**Aim of the exercise:** Every line from the one that contains "Instruction: Click the MacBook" to the end of the material below should be output exactly, with both ends included and nothing else.

**Provided entries:**
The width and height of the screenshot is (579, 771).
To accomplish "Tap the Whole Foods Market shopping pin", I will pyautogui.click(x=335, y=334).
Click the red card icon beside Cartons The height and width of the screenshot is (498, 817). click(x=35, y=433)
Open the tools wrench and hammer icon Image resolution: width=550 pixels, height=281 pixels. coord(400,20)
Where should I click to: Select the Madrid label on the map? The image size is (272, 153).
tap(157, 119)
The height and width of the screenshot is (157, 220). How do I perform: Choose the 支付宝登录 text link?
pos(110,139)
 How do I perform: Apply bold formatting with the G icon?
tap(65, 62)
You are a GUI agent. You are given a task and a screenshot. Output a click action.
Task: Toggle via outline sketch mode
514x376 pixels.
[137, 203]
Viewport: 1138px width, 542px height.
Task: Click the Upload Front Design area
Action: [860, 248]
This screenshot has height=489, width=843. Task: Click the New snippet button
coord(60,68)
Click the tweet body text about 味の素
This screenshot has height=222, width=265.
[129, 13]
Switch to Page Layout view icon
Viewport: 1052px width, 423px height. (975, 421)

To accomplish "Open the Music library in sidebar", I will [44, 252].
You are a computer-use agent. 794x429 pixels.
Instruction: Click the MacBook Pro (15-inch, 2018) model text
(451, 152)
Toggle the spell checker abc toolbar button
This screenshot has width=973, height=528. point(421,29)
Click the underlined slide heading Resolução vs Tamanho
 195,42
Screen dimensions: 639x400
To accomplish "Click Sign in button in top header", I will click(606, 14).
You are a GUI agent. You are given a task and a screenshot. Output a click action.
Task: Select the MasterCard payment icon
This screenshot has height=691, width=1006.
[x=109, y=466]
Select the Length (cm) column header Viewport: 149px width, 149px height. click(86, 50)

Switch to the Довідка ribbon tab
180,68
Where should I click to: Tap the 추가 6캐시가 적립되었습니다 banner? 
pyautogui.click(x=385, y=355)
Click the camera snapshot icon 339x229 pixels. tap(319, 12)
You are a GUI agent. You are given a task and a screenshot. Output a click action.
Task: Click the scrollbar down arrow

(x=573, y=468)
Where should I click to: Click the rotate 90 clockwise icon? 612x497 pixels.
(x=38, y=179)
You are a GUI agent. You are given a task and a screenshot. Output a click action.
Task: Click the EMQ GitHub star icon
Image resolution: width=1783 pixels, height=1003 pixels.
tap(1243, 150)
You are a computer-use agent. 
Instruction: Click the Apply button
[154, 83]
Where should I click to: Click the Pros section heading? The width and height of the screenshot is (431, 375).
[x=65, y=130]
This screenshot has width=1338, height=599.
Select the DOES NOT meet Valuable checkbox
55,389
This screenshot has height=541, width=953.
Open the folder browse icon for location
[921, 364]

**Answer:**
Instruction: Click the MacBook Pro (15-inch, 2018) model text
(451, 152)
Toggle the spell checker abc toolbar button
This screenshot has width=973, height=528. point(421,29)
Click the underlined slide heading Resolução vs Tamanho
 195,42
Screen dimensions: 639x400
To accomplish "Click Sign in button in top header", I will click(606, 14).
You are a GUI agent. You are given a task and a screenshot. Output a click action.
Task: Select the MasterCard payment icon
This screenshot has height=691, width=1006.
[x=109, y=466]
Select the Length (cm) column header Viewport: 149px width, 149px height. click(86, 50)

Switch to the Довідка ribbon tab
180,68
Where should I click to: Tap the 추가 6캐시가 적립되었습니다 banner? 
pyautogui.click(x=385, y=355)
Click the camera snapshot icon 339x229 pixels. tap(319, 12)
You are a GUI agent. You are given a task and a screenshot. Output a click action.
Task: Click the scrollbar down arrow

(x=573, y=468)
Where should I click to: Click the rotate 90 clockwise icon? 612x497 pixels.
(x=38, y=179)
You are a GUI agent. You are given a task and a screenshot. Output a click action.
Task: Click the EMQ GitHub star icon
Image resolution: width=1783 pixels, height=1003 pixels.
tap(1243, 150)
You are a computer-use agent. 
Instruction: Click the Apply button
[154, 83]
Where should I click to: Click the Pros section heading? The width and height of the screenshot is (431, 375).
[x=65, y=130]
This screenshot has width=1338, height=599.
Select the DOES NOT meet Valuable checkbox
55,389
This screenshot has height=541, width=953.
Open the folder browse icon for location
[921, 364]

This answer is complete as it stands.